> Prompt 1
Set down the film review word for word, between "Masterful exposure of" and "is it infectious.", inclusive.
> Prompt 2
Resume the review of House of Numbers, beginning after its last sentence.

**** Document passage

House of Numbers: Anatomy of an Epidemic (2009)
Masterful exposure of scientific incompetence, irrationality and poisonous politics
Compare the comments here pro and con, particularly with the way those angered by the film resort to politics instead of reason in saying that it is "dangerous" to expose the evident falsehoods of AIDS beliefs, and you have the best tip off to the stupendous quality of this movie and its relevance to saving people from false claims in HIV/AIDS.
It is quite clear by the end of this astonishing first feature by a young film maker that HIV is NOT the cause of AIDS and its deadly immune collapse, otherwise known as "HIV/AIDS", a label that implicitly makes an unproven claim that has appeared more hollow with every passing year. Nor is it infectious.
The universe of absurdities exposed by Leung's Socratic questioning of all the key HIV scientists leaves the viewer gasping at the effrontery with which the generals of HIV research claim that all their ridiculous assertions are true and good Western science.

********
**** Recorded information

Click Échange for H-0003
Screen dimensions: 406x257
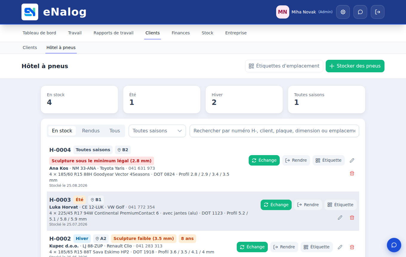click(x=276, y=205)
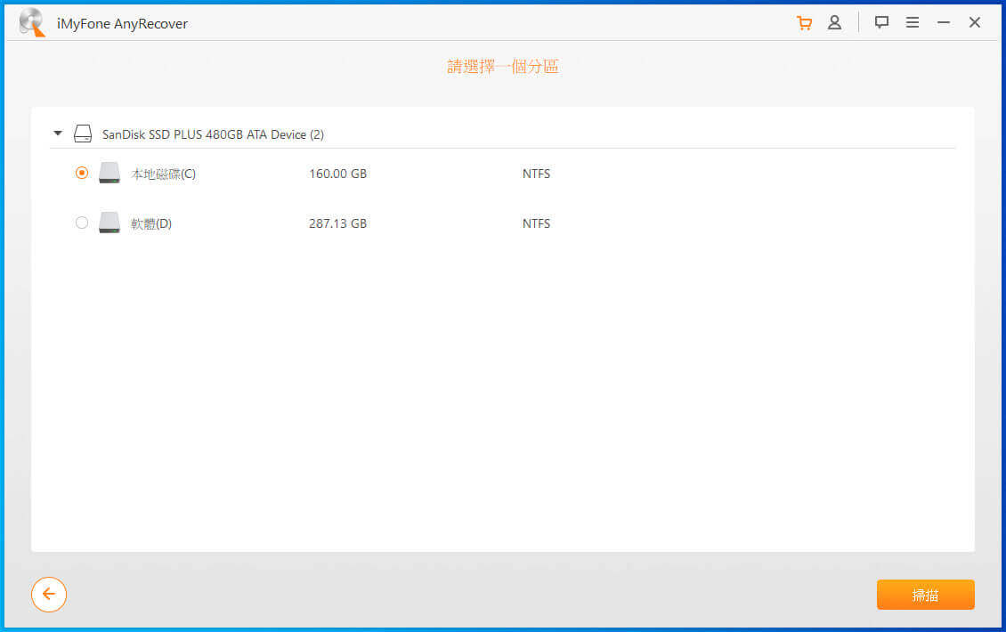Open the hamburger menu
Image resolution: width=1006 pixels, height=632 pixels.
click(913, 23)
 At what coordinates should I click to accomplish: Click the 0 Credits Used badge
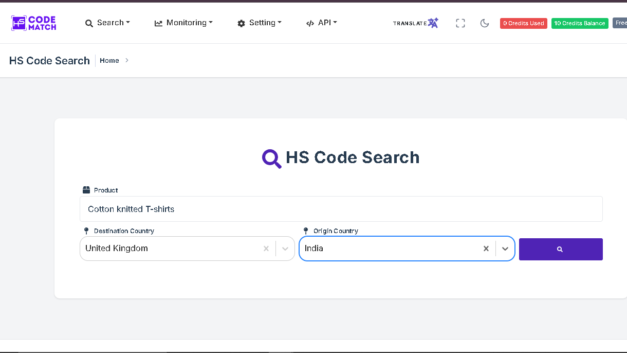tap(523, 23)
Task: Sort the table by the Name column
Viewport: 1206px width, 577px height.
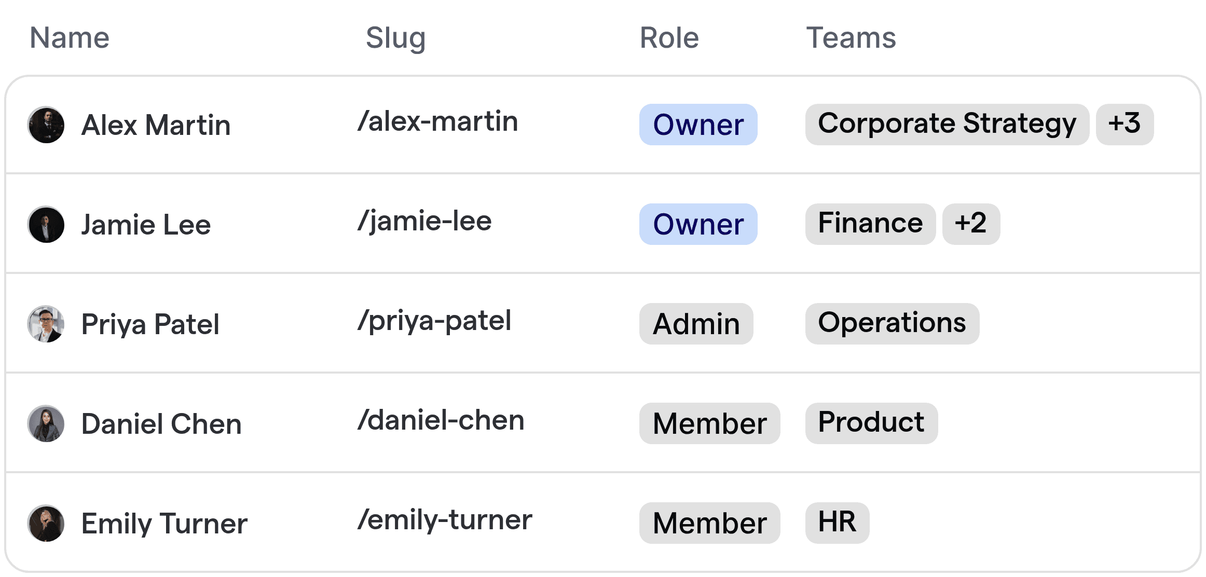Action: click(x=69, y=37)
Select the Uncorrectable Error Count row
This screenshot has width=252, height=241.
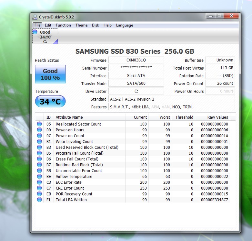point(79,171)
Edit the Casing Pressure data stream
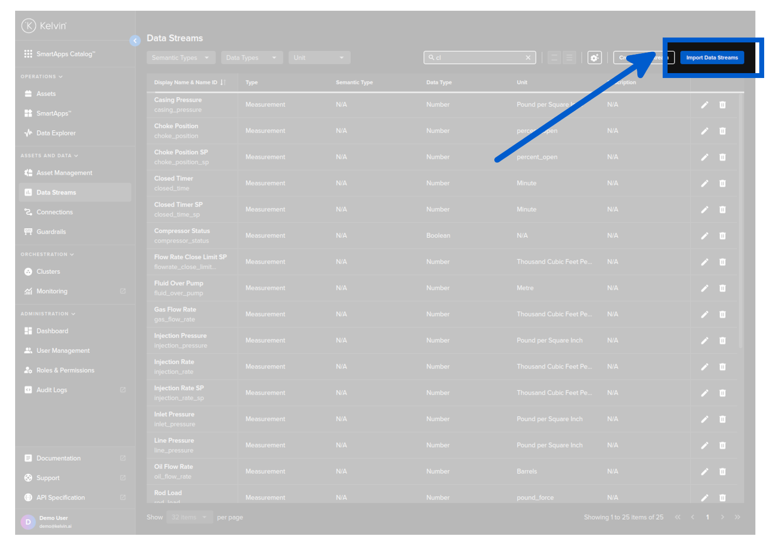 point(704,105)

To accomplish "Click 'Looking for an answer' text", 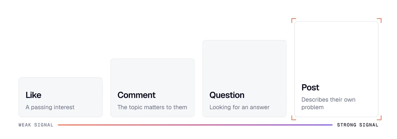I will pos(240,107).
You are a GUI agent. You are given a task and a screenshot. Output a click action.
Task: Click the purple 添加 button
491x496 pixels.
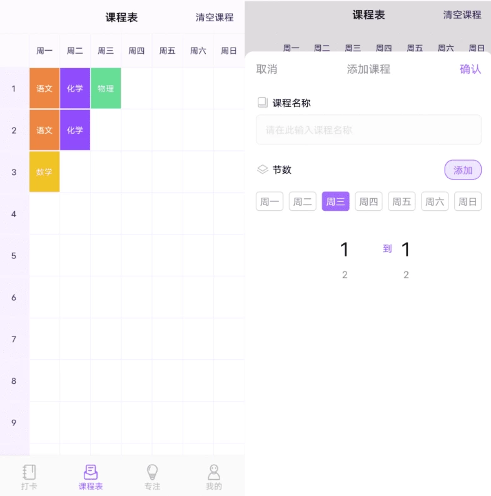pos(463,170)

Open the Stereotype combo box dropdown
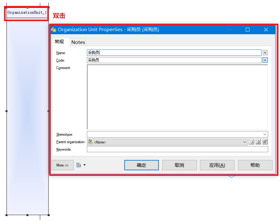[265, 134]
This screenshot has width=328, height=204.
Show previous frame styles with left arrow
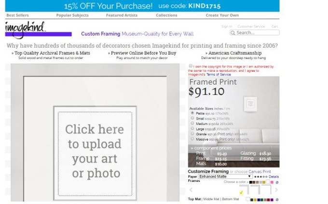(191, 190)
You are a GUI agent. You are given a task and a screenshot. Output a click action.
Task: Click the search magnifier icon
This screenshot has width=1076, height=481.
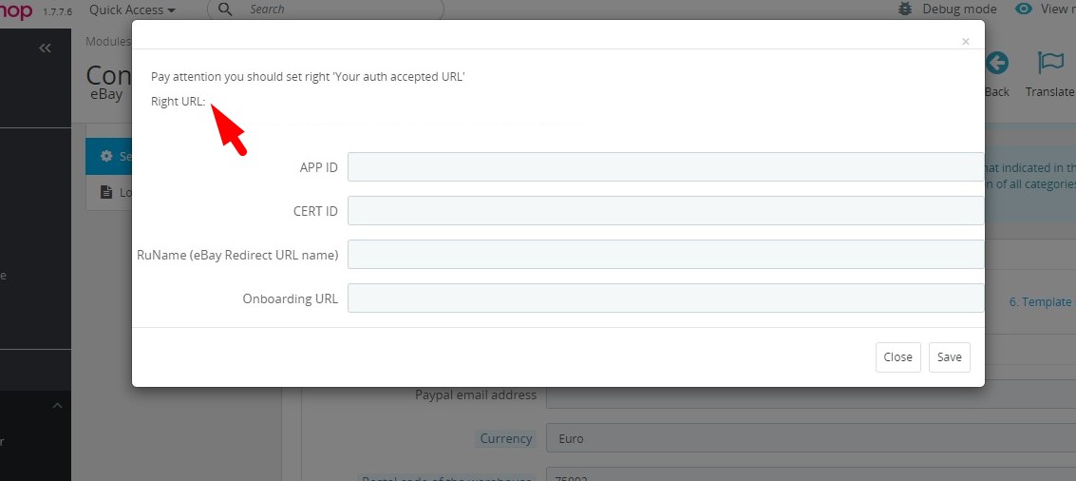click(225, 10)
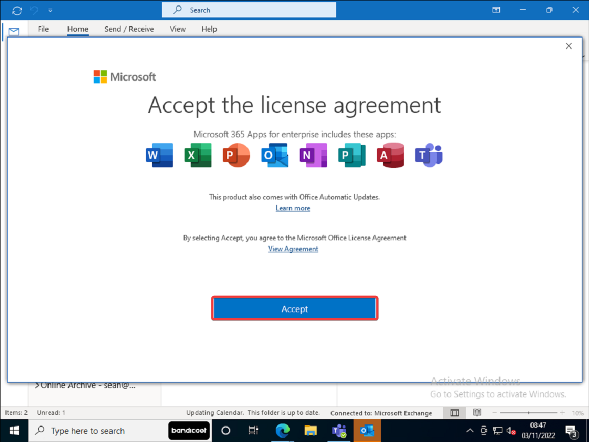Click the Excel app icon
This screenshot has height=442, width=589.
197,155
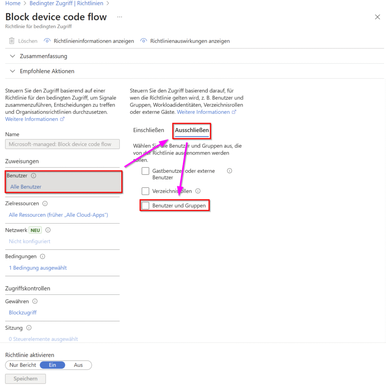Switch to the Einschließen tab
This screenshot has width=386, height=390.
tap(149, 130)
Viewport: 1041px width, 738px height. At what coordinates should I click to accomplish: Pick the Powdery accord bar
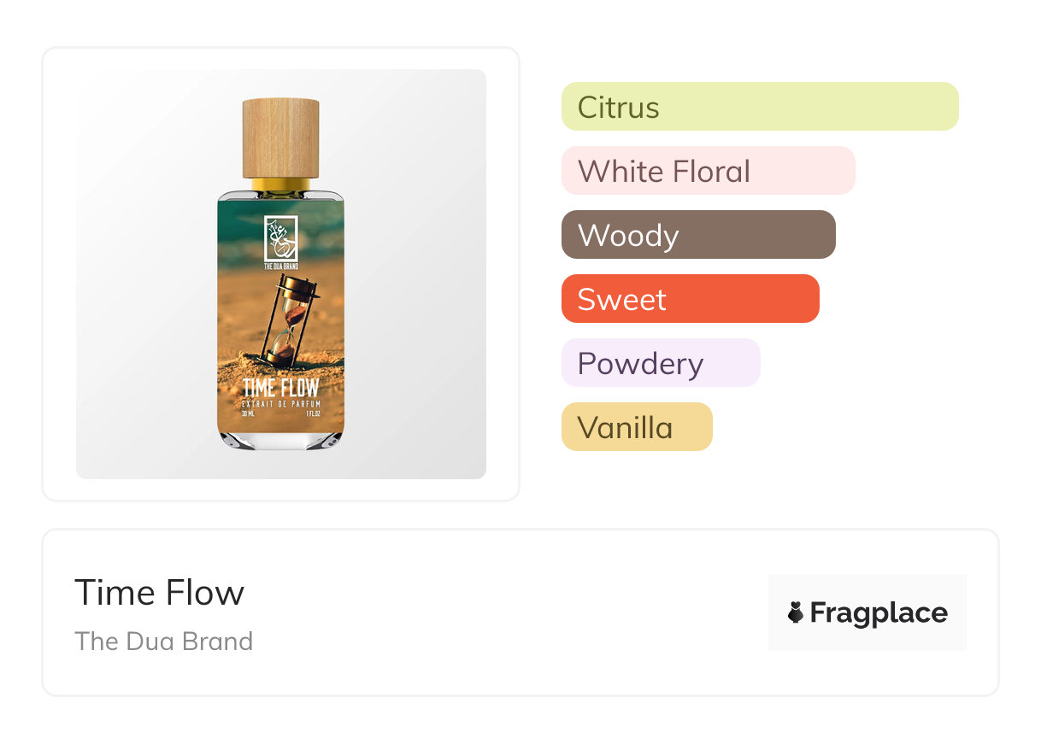tap(660, 363)
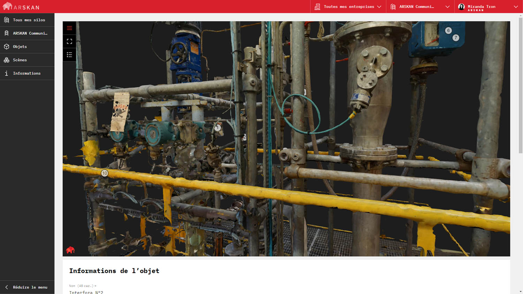Open Tous mes silos from the sidebar
This screenshot has width=523, height=294.
click(x=29, y=20)
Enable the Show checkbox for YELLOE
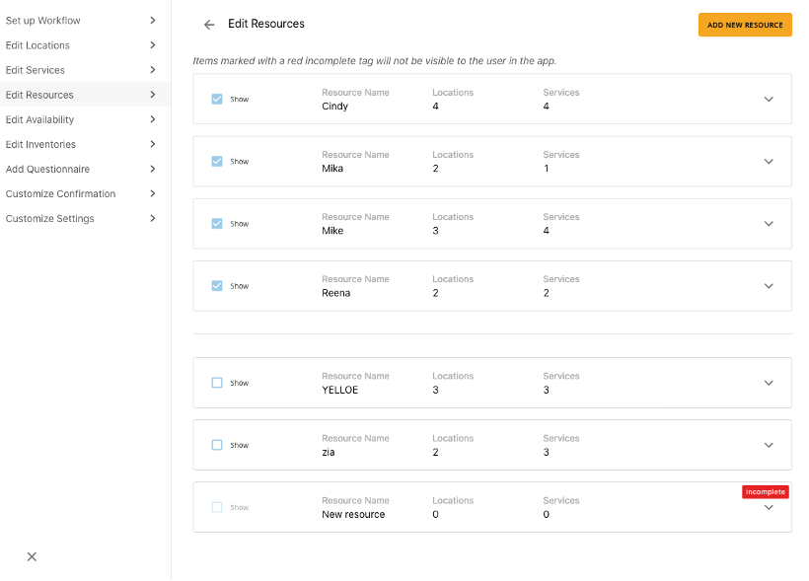Viewport: 809px width, 581px height. tap(217, 383)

********

> Expected output 1
Masterful exposure of scientific incompetence, irrationality and poisonous politics
Compare the comments here pro and con, particularly with the way those angered by the film resort to politics instead of reason in saying that it is "dangerous" to expose the evident falsehoods of AIDS beliefs, and you have the best tip off to the stupendous quality of this movie and its relevance to saving people from false claims in HIV/AIDS.
It is quite clear by the end of this astonishing first feature by a young film maker that HIV is NOT the cause of AIDS and its deadly immune collapse, otherwise known as "HIV/AIDS", a label that implicitly makes an unproven claim that has appeared more hollow with every passing year. Nor is it infectious.

> Expected output 2
In fact by the end of the film it is clear that HIV very probably does not cause anything at all, and the immune problems they label AIDS are simply common ailments such as drug poisoning, lack of adequate food and fresh water, extending to starvation, and all the usual tropical diseases in Africa, particularly a strong form of TB. They are rewriting common illness and calling it AIDS and saying it is caused by HIV, thereby justifying patients taking deadly drugs for no good reason whatsoever.
What the film makes especially clear is not only that the scientists who get so much funding for their AIDS research, and enjoy so much prestige, are making so many contrary statements that they are either fools or charlatans or both, but that they are willing to sacrifice patients lives rather than allow any review of their work.
The counter attack on this film from commentators who blindly support the reigning doctrine only goes to highlight the sorry state of affairs exposed by the film. They have no good reasons to say why we should not conclude from what the HIV scientists say that they don't know what they are doing, that the top scientists in HIV/AIDS agree more with their critics than they do with each other, and that all their obfuscation is based on assuming what is being questioned, ie that HIV causes infectious AIDS.
With utter plain speaking, Montagnier, the man who won the Nobel for discovering HIV, even says authoritatively that anyone with a healthy immune system will throw off HIV in two or three weeks. Africans given clean water and good food will do the same, and do not need deadly drugs delivered to them.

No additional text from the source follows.